We’ve all seen the movie about the kidnap victim whose family asks for a “proof of life.” The proof is typically a photograph of the victim posed with a current newspaper. The photograph proves that the victim was alive on the date of the newspaper printing.
Blockchain technology is now allowing us to provide similar proofs for the existence of digital assets. The immutable nature of the blockchain—the fact that it is impossible to overwrite time-stamped blockchain ledger entries—allows us to create “proof of existence” entries for digital assets.
Simplistically, such a system works by inserting a cryptographic hash into the blockchain ledger. A cryptographic hash can be thought of as a digital fingerprint for a document. The chance of documents having the same hash is infinitesimally small—there are more possible hash values in a 256-bit hash than there are nanoseconds since the Big Bang! So by placing a cryptographic hash of a document on the blockchain, we have definitive proof that the document existed at the time of the blockchain entry.
Cryptographic proofs are all very well for mathematicians and computer scientists, but would they hold up in a court of law? At the moment, the situation resembles the early days of DNA profiling. Very few people understand the molecular structure of DNA, and similarly, a deep understanding of cryptographic hashing is restricted to relatively few experts. However, just as the solid scientific basis for DNA profiling eventually led to acceptance of its legal validity, there are early signs that blockchain proofs will be accepted as legal proofs. For instance a Chinese court recently ruled that blockchain proofs could be used in intellectual property disputes, and legislation in Arizona and Vermont provides recognition for blockchain signatures and records.
There are a few startups and established companies offering blockchain time-stamping and document proofs. The original proof of existence service will store a document hash on the blockchain for a small Bitcoin fee, while Originstamp is an example of a startup offering a commercial implementation of blockchain time-stamping. In addition, many established commercial services are now incorporating blockchain proofing. For instance, DocuSign offers the ability to write a proof of the DocuSign document to the Ethereum blockchain.
The original proof of existence project placed a hash for a single document within a single Bitcoin transaction. This implementation is neither cost-effective or scalable. The cost of Bitcoin transactions becomes unattractive when proving large numbers of documents and the total number of Bitcoin transactions that can be supported is limited by the blockchain block size. A mainstream implementation requires a different approach.
It would be possible to use an alternative blockchain with lower fees and latency—such the recently launched EOS blockchain. However, although alternative blockchains may offer better scalability and economics, they cannot offer the strongest levels of proof. The robustness of the Bitcoin blockchain is without peer, and it is likely that Bitcoin blockchain proofs will gain wider legal acceptance than those stored on secondary blockchains.

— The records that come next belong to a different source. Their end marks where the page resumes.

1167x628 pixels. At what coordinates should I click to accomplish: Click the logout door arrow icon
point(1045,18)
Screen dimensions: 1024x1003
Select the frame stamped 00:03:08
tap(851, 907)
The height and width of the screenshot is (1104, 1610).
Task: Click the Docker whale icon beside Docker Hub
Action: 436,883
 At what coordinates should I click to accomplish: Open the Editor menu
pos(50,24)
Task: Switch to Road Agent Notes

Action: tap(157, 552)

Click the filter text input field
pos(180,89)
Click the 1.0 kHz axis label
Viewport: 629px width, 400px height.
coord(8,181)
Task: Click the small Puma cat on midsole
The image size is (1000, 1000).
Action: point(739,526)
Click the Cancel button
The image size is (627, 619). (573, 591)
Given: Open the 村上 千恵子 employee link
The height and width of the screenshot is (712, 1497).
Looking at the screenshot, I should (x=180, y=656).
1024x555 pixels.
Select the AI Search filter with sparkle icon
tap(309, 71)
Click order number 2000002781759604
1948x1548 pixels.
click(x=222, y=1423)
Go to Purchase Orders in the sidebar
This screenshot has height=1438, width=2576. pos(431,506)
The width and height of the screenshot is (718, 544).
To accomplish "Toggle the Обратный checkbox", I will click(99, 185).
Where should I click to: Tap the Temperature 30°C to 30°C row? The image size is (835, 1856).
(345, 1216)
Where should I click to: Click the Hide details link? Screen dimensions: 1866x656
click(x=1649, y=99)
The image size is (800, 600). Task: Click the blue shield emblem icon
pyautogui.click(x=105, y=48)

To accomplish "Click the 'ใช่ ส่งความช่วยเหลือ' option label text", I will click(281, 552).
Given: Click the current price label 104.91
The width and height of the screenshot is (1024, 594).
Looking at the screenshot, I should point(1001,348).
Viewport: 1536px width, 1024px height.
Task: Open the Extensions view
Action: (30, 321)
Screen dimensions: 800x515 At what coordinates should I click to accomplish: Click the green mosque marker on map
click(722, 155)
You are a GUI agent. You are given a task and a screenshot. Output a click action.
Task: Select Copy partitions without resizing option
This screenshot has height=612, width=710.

Luckily, there is a technological solution to this dilemma. The Chainpoint protocol allows document proofs to be aggregated using a hash structure known as a Merkle tree. A Merkle tree consists of a hierarchical tree of hashes. The top of the tree—the “Merkle root hash”—can be placed on the blockchain and effectively used to prove the existence of all the hashes within the tree. In this way, a Merkle tree root hash can effectively prove the existence of tens or hundreds of thousands of documents.
I believe that blockchain proofs will eventually become as widely accepted in law as DNA profiles or fingerprints. The ability to prove the provenance of digital assets has wide-ranging implications for systems that maintain legal, intellectual property, financial, or regulatory information. Database systems and applications will increasingly integrate blockchain proofs. It’s even possible that blockchain proofs will become the killer app for the public blockchains.